At this point if he is willing to offer to pay for private school because he feels it is better for her schooling, perhaps he would be willing to pay for a tutor.

Echo is right in that the courts will not be in favor of a change for the child only because the circumstances of one of the parents has changed, by choice.

BUT as I said, you need to do what is best for your child. In my humble opinion it is going to be compromise on both of your ends. Yes he is moving, yes it sucks, but for your daughter you are going to have to come to an agreement that will work for her. That would be for her to stay where she is at, and for him to continue to drive her to school on his days. Yes she will have a long drive,but the relationship that she will be able to grow with her father during these years is priceless and worth it. It will affect her if you change your arrangement from the great arrangement that she has with 50/50 parenting.

kaehbee's picture

Are you prepared to drive her an hour to school. Give in on this and you set a precedent for more changes. How long do you think it will be before he says she should live with him full-time because of school, a school you were ok with her going to.

NoWireCoatHangarsEVER's picture

We all know if new girlfriend lived in his town, then the school issue would be no issue.
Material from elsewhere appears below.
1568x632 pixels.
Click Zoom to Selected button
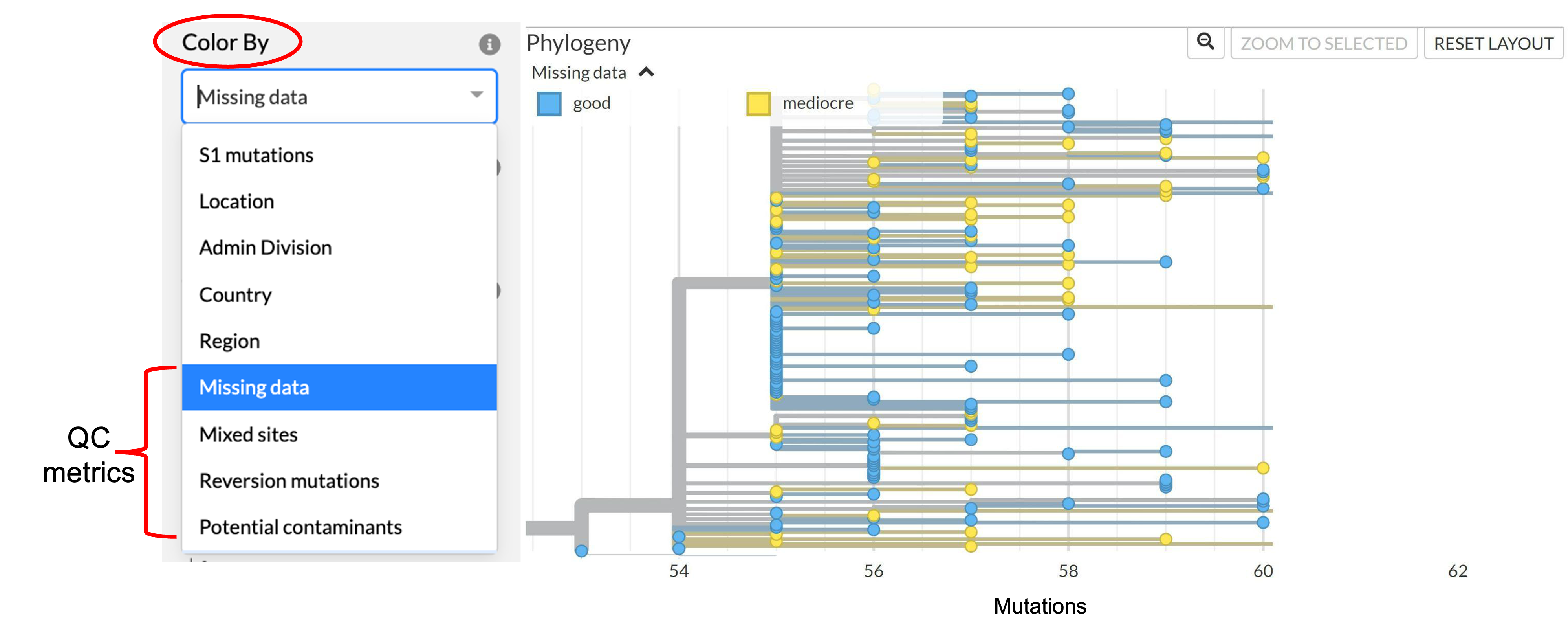pos(1324,43)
He'd be just fine with her in Public school

seekingpatience's picture

the private school he suggested was in the town where he WORKS, which is about an hour from where his GF lives, but only about 15 or 20 min from our town where we live (just how the geography works)... but it was a weird school that was really a glorified daycare.

the private school i said i would consider if necessary is in our city... anyway.. i think he wants to set a precedent that im ok moving schools and eventually put her in schools where the GF lives. he knows i am not swayed by a fancy school. he is very much only interested in making a show of how rich he is and that his daughter goes to a private school, not a lowly public school. his new GF is apparently very well-off and i feel he is only trying to impress her/show off. he was fine with the public school until she came along. for the record, he built a brand new house in our city just a little over a year ago, so it seemed pretty permanent at the time... not now though.

i am glad to know most of you think the hour drive is really not that big a deal.. i was worrying over it but it would be so much better to not have to go to court.

notarelative's picture

An hour's drive for him or the 20 minute drive for you may not seem long if you only do it in good weather. However, if you live in a place with lots of snow, sleet, and or freezing rain it is not so good.

On your weeks, how will this impact your drive to work?
Will she be able to be picked up after school or will day care be needed? If it is needed, is it more expensive than what you are using now?

Don't give in because the school is ranked by some group as better. Most of the rankings correlate to family income and have no real bearing on the quality of the education.

Do not give in because you do not want to go back to court. If you have to you can go pro se. Fight for your child. Do not let him chip away at your custody.

Maxwell09's picture

I think he's getting his ducks in a row to take her full time. If he moves away then he should be responsible for the transportation. If you make it a habit of driving to his place for her then it will set the precedent that you could do it for her schooling too. I think 50/50 is a terrible idea for school aged children unless the parents are living close to each other. Think forgetting textbooks, clothes or extra curriculars and all the gear that goes in between. If I were you I would start enrolling her in as many community activities and groups to keep her tied to your community. Some might think I'm shady for suggesting it but the truth is that at 50/50 he has already proven capable of taking care of her so both of tall are equal. If you truly believe she is doing well in her school and that his only reason for private school is for his GF then you need to do what you can to keep her right where she is. Take this year of 1st grade and engulf her in ECs that she enjoys and also look up his private schools and the disadvantages vs advantages of living with him vs you for mediation the following year.